\(\left\{ \begin{array}{l}7{x^2}-5x = y,\\7x-5 = y\end{array} \right.\,\,\,\,\,\, \Leftrightarrow \,\,\,\,\,\left\{ \begin{array}{l}7{x^2}-5x = 7x-5,\\y = 7x-5\end{array} \right.\,\,\,\,\,\, \Leftrightarrow \,\,\,\,\,\left\{ \begin{array}{l}7{x^2}-12x + 5 = 0,\\y = 7x-5.\end{array} \right.\)

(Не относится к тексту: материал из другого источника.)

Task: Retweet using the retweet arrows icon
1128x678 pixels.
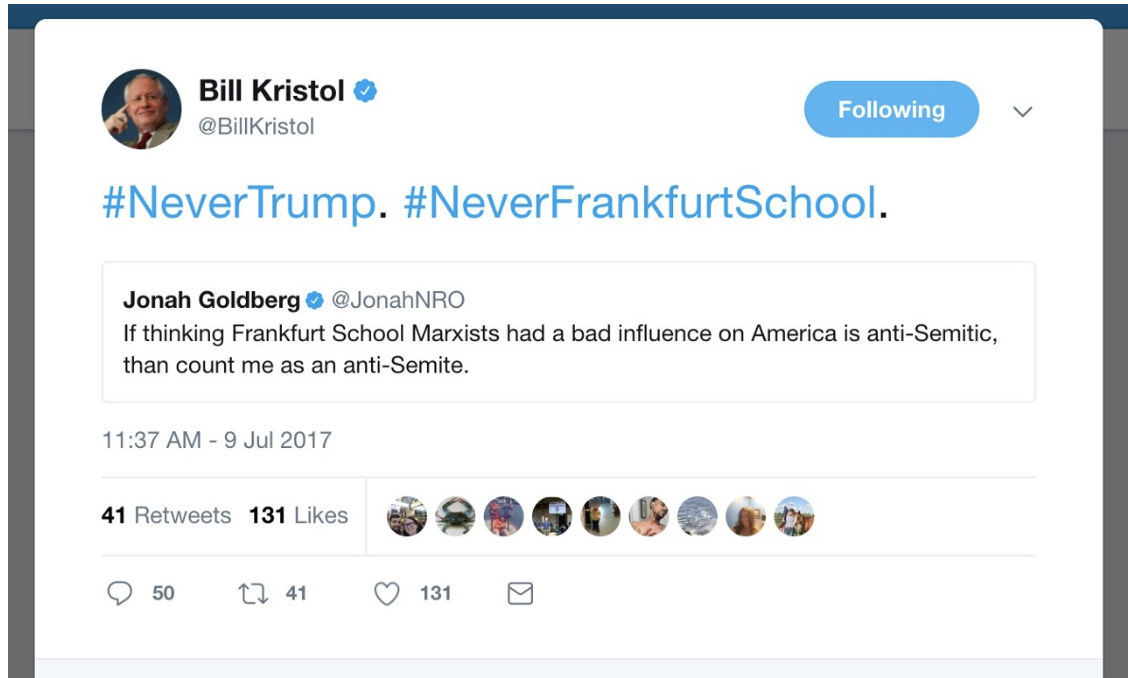Action: [253, 594]
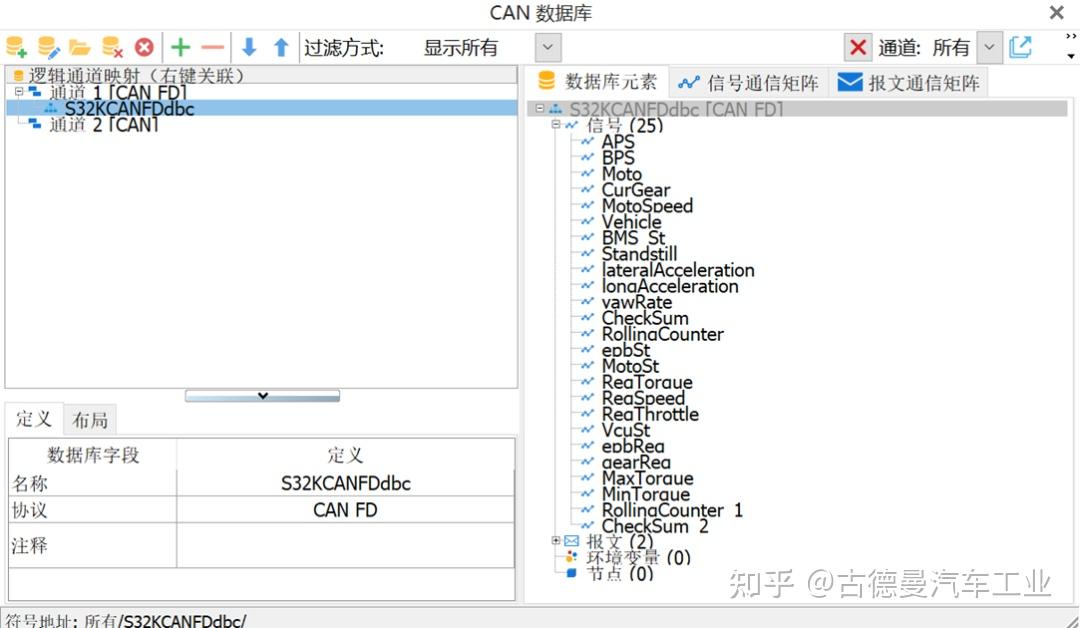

\(7{x^2}-12x + 5 = 0;\,\,\,\,\,\,\,\,D = {\left( {-12} \right)^2}-4 \cdot 7 \cdot 5 = 4;\,\,\,\,\,\,\,\,\,\left[ \begin{array}{l}x = \dfrac{{12 + 2}}{{2 \cdot 7}} = 1,\\x = \dfrac{{12-2}}{{2 \cdot 7}} = \dfrac{5}{7}.\end{array} \right.\)
Если \(x = 1,\) то \(y = 7 \cdot 1-5 = 2.\)
Если \(x = \dfrac{5}{7},\) то \(y = 7 \cdot \dfrac{5}{7}-5 = 0.\)
Ответ: \(\left( {1;\,2} \right),\,\,\;\left( {\dfrac{5}{7};\,0} \right).\)